▶ _Selected passage_
++++++++++
Christmas Day (Trading) Act 2004
- Parliament of the United Kingdom
- Long title: An Act to prohibit the opening of large shops on Christmas Day and to restrict the loading or unloading of goods at such shops on Christmas Day.
- Citation: 2004 c. 26
- Territorial extent: England and Wales

Dates
- Royal assent: 28 October 2004
- Commencement: 9 December 2004

Other legislation
- Amends: Sunday Trading Act 1994
- Amended by: Consumer Rights Act 2015; Legal Aid, Sentencing and Punishment of Offenders Act 2012 (Fines on Summary Conviction) Regulations 2015;

Status: Amended

Text of statute as originally enacted

Revised text of statute as amended

Text of the Christmas Day (Trading) Act 2004 as in force today (including any amendments) within the United Kingdom, from legislation.gov.uk.

= Christmas Day (Trading) Act 2004 =

2004 act of Parliament prohibiting most large businesses from operating on Christmas Day

The Christmas Day (Trading) Act 2004 (c 26) is an act of the Parliament of the United Kingdom.

== Background ==
The legislation was introduced to the House of Commons by Kevan Jones, MP for North Durham as a private member's bill.

== Provisions ==
It prevents shops over 280 m^{2} from opening on Christmas Day in England and Wales. The act exempts convenience stores, shops at airports, railway stations and motorway service stations, farm shops and pharmacies for the sale of medicine.

== Reception ==
The legislation was supported by the Union of Shop, Distributive and Allied Workers, a trade union representing shopworkers.

== Further developments ==
A private member's bill which would have given Boxing Day a similar status was debated in Parliament in 2016.
++++++++++
▶ _Task objective_
In the article on the Christmas Day (Trading) Act 2004, translate this sentence into French: "The legislation was supported by the Union of Shop, Distributive and Allied Workers, a trade union representing shopworkers." The listing plays no part in this work.

▶ _Stored data_
++++++++++
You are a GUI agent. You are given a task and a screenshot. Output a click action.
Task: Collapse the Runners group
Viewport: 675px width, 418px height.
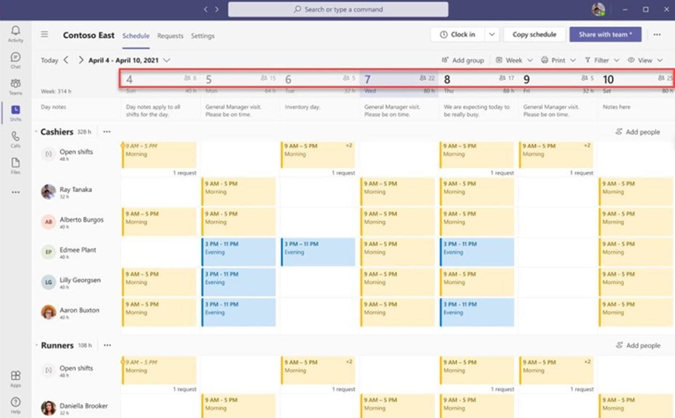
++++++++++
▶ _Problem solution_
La législation a été soutenue par l'Union of Shop, Distributive and Allied Workers, un syndicat représentant les employés de commerce.